Die Amerikanerin
hatte das Gefühl, als würde alles um sie herum einstürzen und sie unter sich begraben. Tief in ihrem Inneren hallte plötzlich Sherlains bittersüße Stimme.
»I give you my blood, sweet lamb of mine, to still your thirst, to strengthen your spine …«
Andere, fremde Stimmen mischten sich ein.
»Man muss die dunkle Seite der Stadt sehen wollen …«
»New York ist ein Menschen fressender Moloch …«
»Am Ende sind es immer die Frauen, die mit dickem Bauch dastehen!«
»Wir müssen reden. Ich reise in zwei Wochen ab.«
New York ohne Franco?
Alleine.
Ohne ihre große Liebe.
Mit einem Aufschrei hielt Marie sich die Ohren zu. Sie presste sich an Francos Brust. Erst in der Sicherheit seiner Arme wagte sie es, den Atem, den sie unwillkürlich angehalten hatte, langsam wieder auszustoßen. Die Stimmen verstummten.

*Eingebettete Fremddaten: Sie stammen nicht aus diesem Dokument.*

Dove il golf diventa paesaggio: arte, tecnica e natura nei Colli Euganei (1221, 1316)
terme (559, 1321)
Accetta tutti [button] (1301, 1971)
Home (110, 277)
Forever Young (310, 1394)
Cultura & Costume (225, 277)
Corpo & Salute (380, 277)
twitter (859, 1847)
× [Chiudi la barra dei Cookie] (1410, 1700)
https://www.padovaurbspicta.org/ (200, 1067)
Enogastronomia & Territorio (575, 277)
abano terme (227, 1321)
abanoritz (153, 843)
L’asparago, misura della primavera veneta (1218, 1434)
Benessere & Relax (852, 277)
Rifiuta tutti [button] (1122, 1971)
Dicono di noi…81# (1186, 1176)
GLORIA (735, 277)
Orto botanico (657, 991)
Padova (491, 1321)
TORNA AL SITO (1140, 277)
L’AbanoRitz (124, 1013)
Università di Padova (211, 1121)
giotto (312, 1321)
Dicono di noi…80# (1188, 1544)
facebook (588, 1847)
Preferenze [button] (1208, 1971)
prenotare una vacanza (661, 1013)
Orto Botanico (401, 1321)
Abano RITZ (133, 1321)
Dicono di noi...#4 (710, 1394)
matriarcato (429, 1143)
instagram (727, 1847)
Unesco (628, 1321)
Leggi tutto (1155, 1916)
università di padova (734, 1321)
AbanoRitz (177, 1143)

Sie wehrte sich nicht, als Franco sie die Treppe hochtrug. Aus dem Augenwinkel registrierte sie Pandoras Blick, der sie nicht aufhielt.
Auf der Straße angekommen, setzte Franco Marie sanftauf dem Boden ab. Er hob ihr Kinn an, wischte mit dem Daumen ihre Tränen weg.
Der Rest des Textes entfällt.